There were 306 households, out of which 35.6% had children under the age of 18 living with them, 30.4% were married couples living together, 35.3% had a female householder with no husband present, and 31.0% were non-families. 26.8% of all households were made up of individuals, and 11.8% had someone living alone who was 65 years of age or older. The average household size was 2.59 and the average family size was 3.16.

In the town, the population was spread out, with 33.6% under the age of 18, 8.8% from 18 to 24, 26.3% from 25 to 44, 18.9% from 45 to 64, and 12.3% who were 65 years of age or older. The median age was 32 years. For every 100 females, there were 70.1 males. For every 100 females age 18 and over, there were 63.0 males.
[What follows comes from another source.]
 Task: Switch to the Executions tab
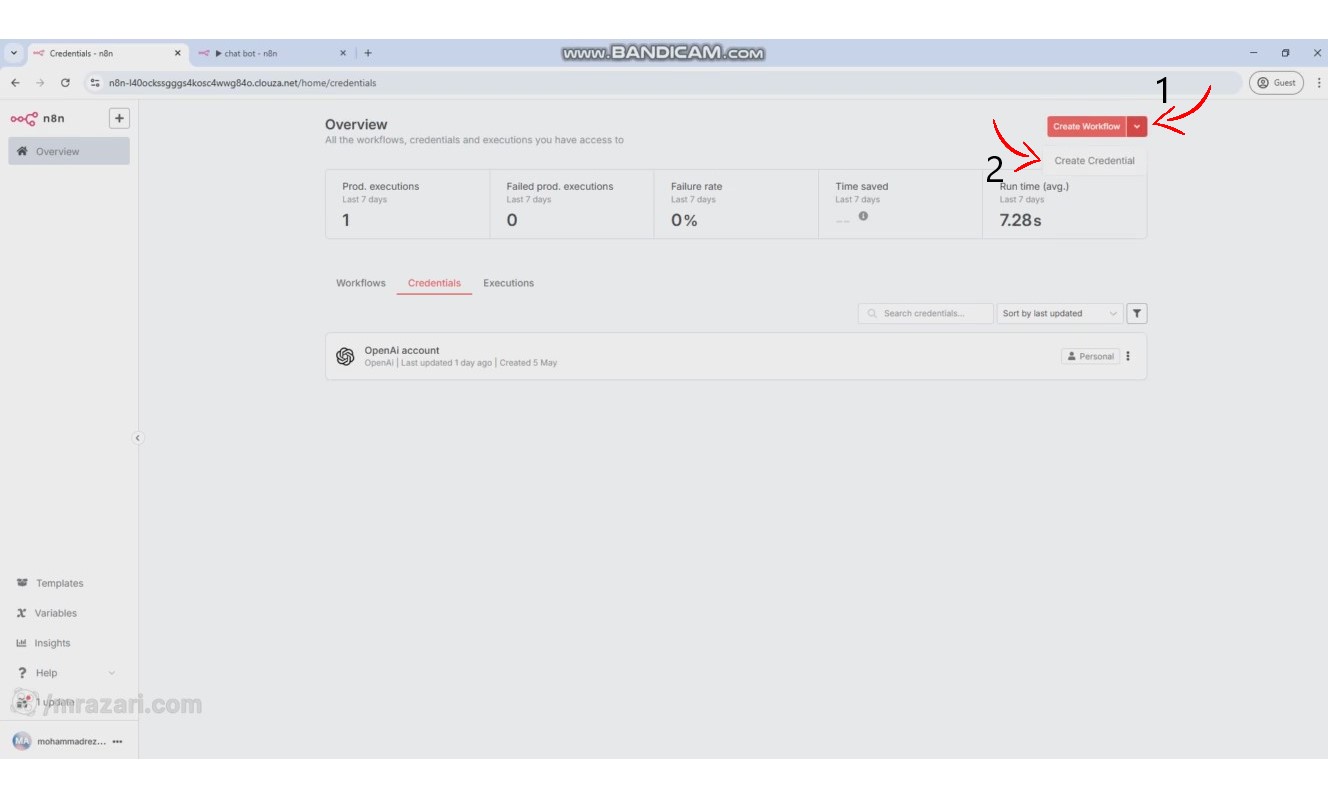pos(508,283)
The median income for a household in the town was $19,632, and the median income for a family was $18,000. Males had a median income of $22,125 versus $16,375 for females. The per capita income for the town was $10,823. About 40.3% of families and 42.0% of the population were below the poverty line, including 54.9% of those under age 18 and 25.0% of those age 65 or over.

==Education==
Most of Maben is served by the Starkville Oktibbeha Consolidated School District, although the small portion of the town that is located in Webster County is served by the Webster County School District. All Oktibbeha County residents are zoned to Armstrong Middle School and Starkville High School in Starkville.
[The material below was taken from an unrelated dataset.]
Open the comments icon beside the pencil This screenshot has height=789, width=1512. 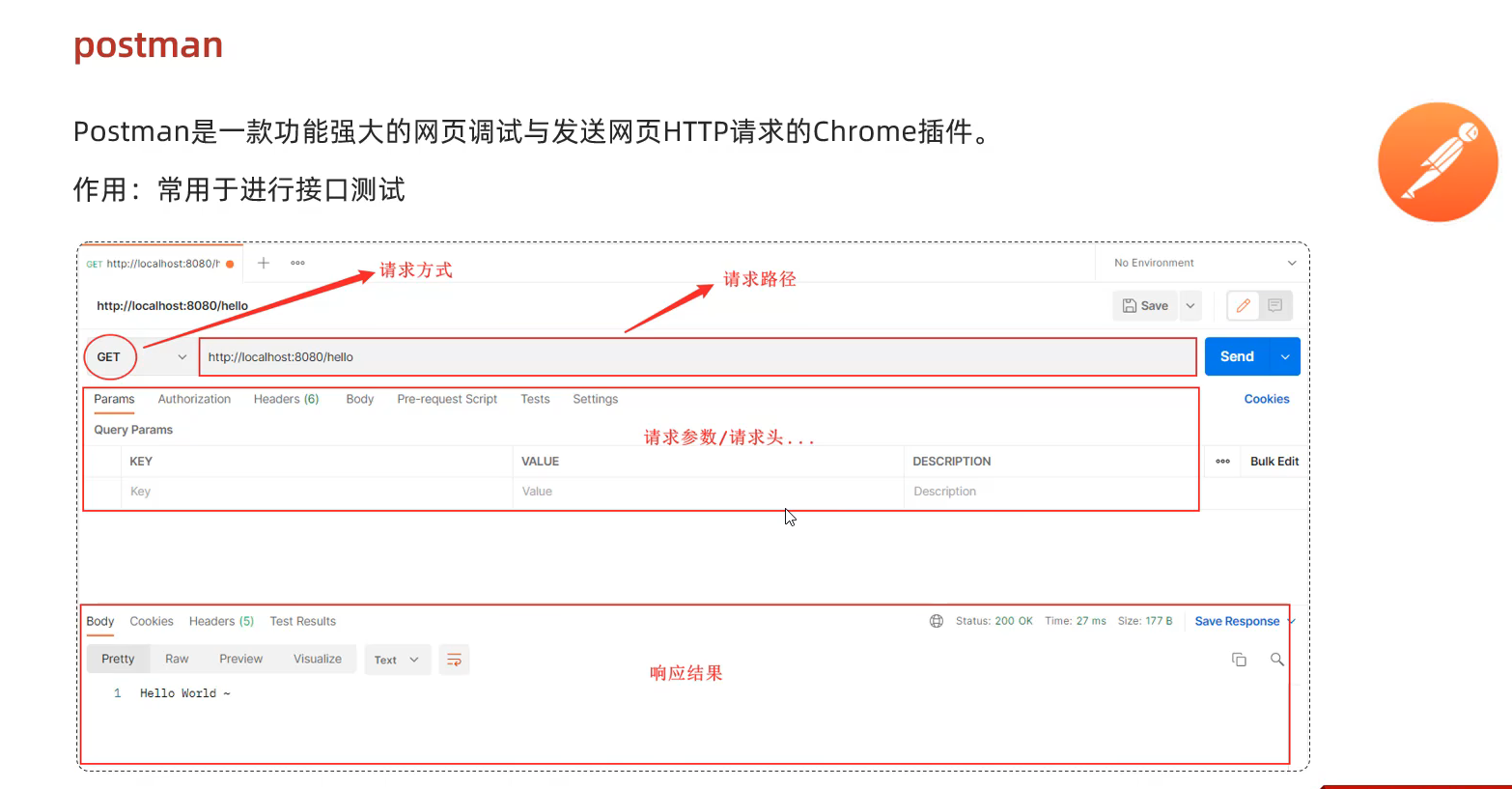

The community was previously served by Oktibbeha County Schools, which had been taken over by the state on two occasions. In 2013 the state legislature passed a law forcing Starkville City School district to take over Oktibbeha County Schools. In 2015 the West Oktibbeha County High School in Maben consolidated into Starkville High.

Maben is served by the Starkville-Oktibbeha County Public Library System which operates the Maben Public Library.

East Mississippi Community College is the community college of Oktibbeha County.

==Notable people==
- Johnthan Banks, who played 5 years as an NFL defensive back with the Tampa Bay Buccaneers and other teams.
- Donald Lee, NFL player for the Green Bay Packers, was born in Maben and attended West Oktibbeha High School in Maben.
- Amy Tuck, Lieutenant Governor of Mississippi 2000–2008.